Here, McCarey seems guilty not of recycling his life into his films, but his films into his life — the story recalls the conclusion of TWO TARS, a Laurel & Hardy short he supervised in 1928.

Then McCarey made the even bigger mistake of going into business with Howard Hughes, which ate up the next few years of his life and produced nothing. McCarey, forever recycling his life in pictures, wanted to make a movie about moviemaking, under the title (wait for it) QUEER PEOPLE. The project fizzled when Hughes became obsessed with making THE OUTLAW and McCarey couldn’t even get him on the phone: the men ended up suing each other.

Then we have the ragged, bizarre ONCE UPON A HONEYMOON, the wildly successful priest films, and the ragged GOOD SAM, whose release in 1948 coincides with Ray McCarey’s suicide. He was found kneeling by his bedside like a praying child, with a bottle of pills beside him. McCarey merely said his brother had been ill for some time. Depression, alcoholism, or unrelated physical suffering that made life unbearable? This is the other Hitchcock connection, the less successful, suicidal brother. An even bigger trauma if you throw in dedicated Catholicism. Ray had been a fellow director at Roach Studios, but had mainly made B-pictures. Following in big brother’s footsteps.

Ray McCarey, occluded.

 

You still find people calling McCarey a nice man socially, at this time, but John Huston calls him macchiavellian, and his writer on MY SON JOHN, a fellow commie-hater, came to believe he had lost his mind. Red-hating dominates the McCarey of MSJ and SATAN NEVER SLEEPS, with RALLY ROUND THE FLAG, BOYS! offering a satire of jingoism which, along with the burlesquing of the father in MSJ that complicates things a bit. But, as David Ehrenstein has commented right here, MSJ doubles as a homosexual panic picture, red terror as pink terror. McCarey comments that a big theme of the film is the college-educated son being embarrassed by his plebeian father. But it’s also the elegant, well-mannered son embarrassing the macho dad. It’s easy to see that the class elements here derive from McCarey’s own “loving” relationship with his father, but where does the sexual subtext originate? (The film is never able to address WHY Robert Walker’s character has strayed into the arms of the commies: we get no politics at all, merely a sort of pop-Freudian reading based on his domineering father and over-protective mother, the classic psychologist’s set-up for the dread sexual inversion.)

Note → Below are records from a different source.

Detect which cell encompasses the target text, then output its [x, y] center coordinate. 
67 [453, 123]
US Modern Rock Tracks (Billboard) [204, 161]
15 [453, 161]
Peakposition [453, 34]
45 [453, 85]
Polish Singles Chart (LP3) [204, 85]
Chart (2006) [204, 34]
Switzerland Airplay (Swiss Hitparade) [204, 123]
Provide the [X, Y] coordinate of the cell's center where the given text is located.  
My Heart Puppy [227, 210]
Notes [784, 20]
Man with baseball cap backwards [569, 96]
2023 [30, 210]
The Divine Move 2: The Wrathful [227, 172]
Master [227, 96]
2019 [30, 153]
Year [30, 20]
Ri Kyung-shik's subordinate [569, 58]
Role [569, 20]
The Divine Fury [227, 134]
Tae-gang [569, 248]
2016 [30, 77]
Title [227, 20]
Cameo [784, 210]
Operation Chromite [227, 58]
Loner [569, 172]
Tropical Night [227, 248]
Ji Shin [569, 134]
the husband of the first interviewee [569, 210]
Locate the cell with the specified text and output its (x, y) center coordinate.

(Incidentally, Frank McHugh reprises his role of Father O’Dowd from GOING MY WAY in MY SON JOHN, making this the third panel in McCarey’s triptych of cosy religious movies, which just makes things weirder.)

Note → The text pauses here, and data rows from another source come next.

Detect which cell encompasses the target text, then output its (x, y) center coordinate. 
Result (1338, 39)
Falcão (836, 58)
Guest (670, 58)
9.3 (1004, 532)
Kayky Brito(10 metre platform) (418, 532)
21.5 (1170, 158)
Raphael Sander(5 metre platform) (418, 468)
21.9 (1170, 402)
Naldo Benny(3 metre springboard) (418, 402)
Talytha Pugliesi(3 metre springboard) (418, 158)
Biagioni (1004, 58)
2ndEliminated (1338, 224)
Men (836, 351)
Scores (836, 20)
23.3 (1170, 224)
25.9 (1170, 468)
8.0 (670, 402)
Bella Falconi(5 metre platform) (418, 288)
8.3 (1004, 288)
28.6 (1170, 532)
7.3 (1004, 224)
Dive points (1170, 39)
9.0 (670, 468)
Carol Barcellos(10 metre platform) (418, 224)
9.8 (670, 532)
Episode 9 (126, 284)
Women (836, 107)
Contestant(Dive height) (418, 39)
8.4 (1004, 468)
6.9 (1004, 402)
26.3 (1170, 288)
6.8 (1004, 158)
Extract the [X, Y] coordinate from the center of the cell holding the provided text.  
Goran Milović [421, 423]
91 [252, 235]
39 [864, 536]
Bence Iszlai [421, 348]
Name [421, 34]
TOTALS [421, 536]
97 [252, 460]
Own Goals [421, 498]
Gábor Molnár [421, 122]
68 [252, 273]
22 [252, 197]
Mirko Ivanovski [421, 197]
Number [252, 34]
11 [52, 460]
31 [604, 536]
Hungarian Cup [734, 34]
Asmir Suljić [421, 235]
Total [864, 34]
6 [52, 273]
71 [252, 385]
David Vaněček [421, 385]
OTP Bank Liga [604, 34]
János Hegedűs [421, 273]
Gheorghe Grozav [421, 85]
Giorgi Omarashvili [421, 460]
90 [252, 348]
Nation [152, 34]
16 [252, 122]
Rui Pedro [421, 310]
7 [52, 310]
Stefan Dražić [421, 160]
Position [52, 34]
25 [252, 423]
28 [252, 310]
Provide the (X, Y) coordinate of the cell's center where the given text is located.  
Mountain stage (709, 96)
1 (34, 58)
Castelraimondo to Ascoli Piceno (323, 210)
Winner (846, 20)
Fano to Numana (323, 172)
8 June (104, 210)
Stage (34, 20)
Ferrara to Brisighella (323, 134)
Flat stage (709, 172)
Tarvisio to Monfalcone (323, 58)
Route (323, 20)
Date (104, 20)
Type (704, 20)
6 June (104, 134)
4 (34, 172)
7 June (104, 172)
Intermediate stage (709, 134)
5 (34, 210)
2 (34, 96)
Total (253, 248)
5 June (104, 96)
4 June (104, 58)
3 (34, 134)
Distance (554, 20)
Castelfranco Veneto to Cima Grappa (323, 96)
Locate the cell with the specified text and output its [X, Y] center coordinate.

Everyone seems to agree, without there really being a definite source, that McCarey was a serial cheater. Maybe trying to prove his masculinity to himself. Maybe he had no sex life at home. Maybe he was just compulsively charming and highly sexed. Did he just go with women or did homosexual flings enhance his stockpile of Catholic guilt? This is the man credited with creating Cary Grant. The floundering deceit that forms much of the comedy in MY FAVORITE WIFE does seem to support the idea of McCarey the philanderer…

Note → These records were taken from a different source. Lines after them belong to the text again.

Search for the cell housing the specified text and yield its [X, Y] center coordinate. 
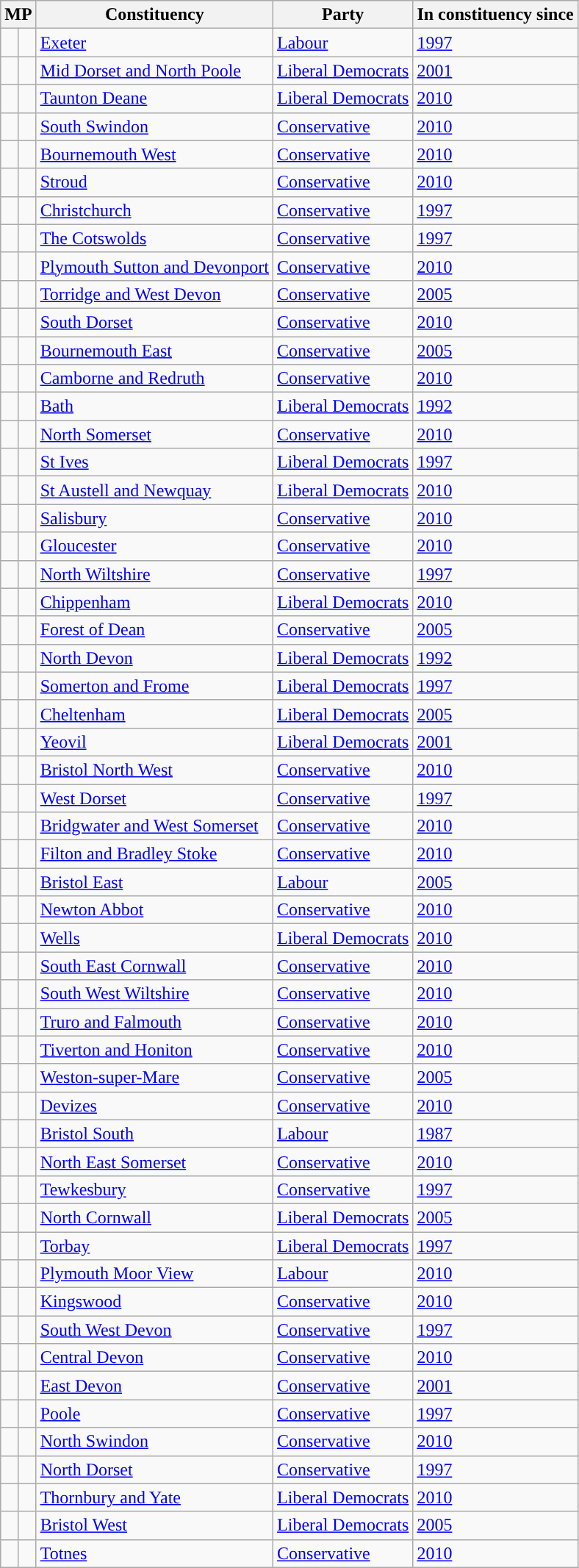
Totnes [154, 1553]
Bristol South [154, 1133]
In constituency since [495, 15]
Taunton Deane [154, 98]
North Wiltshire [154, 574]
Bristol West [154, 1525]
Bristol North West [154, 769]
Bridgwater and West Somerset [154, 826]
St Austell and Newquay [154, 490]
Bournemouth East [154, 350]
Stroud [154, 182]
South West Devon [154, 1329]
Salisbury [154, 518]
St Ives [154, 462]
Exeter [154, 43]
Weston-super-Mare [154, 1077]
Forest of Dean [154, 630]
Filton and Bradley Stoke [154, 854]
Tiverton and Honiton [154, 1049]
Camborne and Redruth [154, 378]
Christchurch [154, 210]
South Swindon [154, 126]
Truro and Falmouth [154, 1021]
Bath [154, 406]
Central Devon [154, 1357]
Chippenham [154, 602]
Wells [154, 938]
North Devon [154, 658]
Newton Abbot [154, 910]
Cheltenham [154, 713]
Bournemouth West [154, 154]
Yeovil [154, 741]
South West Wiltshire [154, 993]
Tewkesbury [154, 1189]
Poole [154, 1413]
East Devon [154, 1385]
Thornbury and Yate [154, 1497]
Devizes [154, 1105]
Constituency [154, 15]
Torridge and West Devon [154, 294]
Plymouth Moor View [154, 1273]
Bristol East [154, 882]
North East Somerset [154, 1161]
The Cotswolds [154, 238]
North Swindon [154, 1441]
Gloucester [154, 546]
Kingswood [154, 1301]
North Dorset [154, 1469]
Somerton and Frome [154, 686]
North Somerset [154, 434]
Plymouth Sutton and Devonport [154, 266]
Party [343, 15]
South Dorset [154, 322]
North Cornwall [154, 1217]
MP [18, 15]
West Dorset [154, 797]
South East Cornwall [154, 965]
Mid Dorset and North Poole [154, 71]
1987 [495, 1133]
Torbay [154, 1245]
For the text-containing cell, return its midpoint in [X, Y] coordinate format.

A BRIEF DISCOURSE ON NAMES

McCarey says he and his wife called each other Tom & Jerry (two inseparable comic strip friends, long before the cat & mouse double act used the names ironically). Tom & Jerry is the name of an episode of Screen Director’s Playhouse McCarey wrote and directed. Jerry is a name which recurs obsessively in Leo’s work. Skeets Gallagher in LET’S GO NATIVE  Gloria Swanson in INDISCREET, Cary Grant in THE AWFUL TRUTH, all play Jerries. So who was Lucy? Beulah Bondi in MAKE WAY FOR TOMORROW, Irene Dunne in THE AWFUL TRUTH, Ann Sheridan in GOOD SAM and Helen Hayes in MY SON JOHN play variants on this name. And Anita? Joyce Compton in WILD COMPANY, Ruth Hall in THE KID FROM SPAIN and Fay Bainter in MAKE WAY FOR TOMORROW all play Anitas. Leo was named after his French mother, Leora. (My friend Lawrie once claimed that John Guillermin’s peculiar temperament derived from his Franco-Irish parentage. Leo had the same problem.) There are several Pats and Michaels too, of both sexes, and several Joes and Marys, but I don’t attach much significance to these commonplace names. Tuesday Weld is the only Comfort Goodpasture you’ll find in Leo’s filmography.

Dotting one’s mistresses names through one’s dramatis personae would fit well with Leo’s telling interviewers how THE AWFUL TRUTH was based on his own marriage, except the adultery part (then why include it? It barely makes sense in the film) and then hinting that maybe that too was an inspiration.

THE OLD SEX THING AGAIN

McCarey told Charles Laughton that he regretted his philandering, “But here I am sitting next to a pretty girl in the commissary, and I find myself saying to her, ‘You eat your lettuce so pretty.’ I’m love and I can’t help it.”

He also told Bogdanovich that the phone booth scene in MY FAVORITE WIFE in which Cary Grant calls Gail Patrick and says he’s at the airport, then exits his booth and collides with her, really happened to him — but he declined to describe the circumstances.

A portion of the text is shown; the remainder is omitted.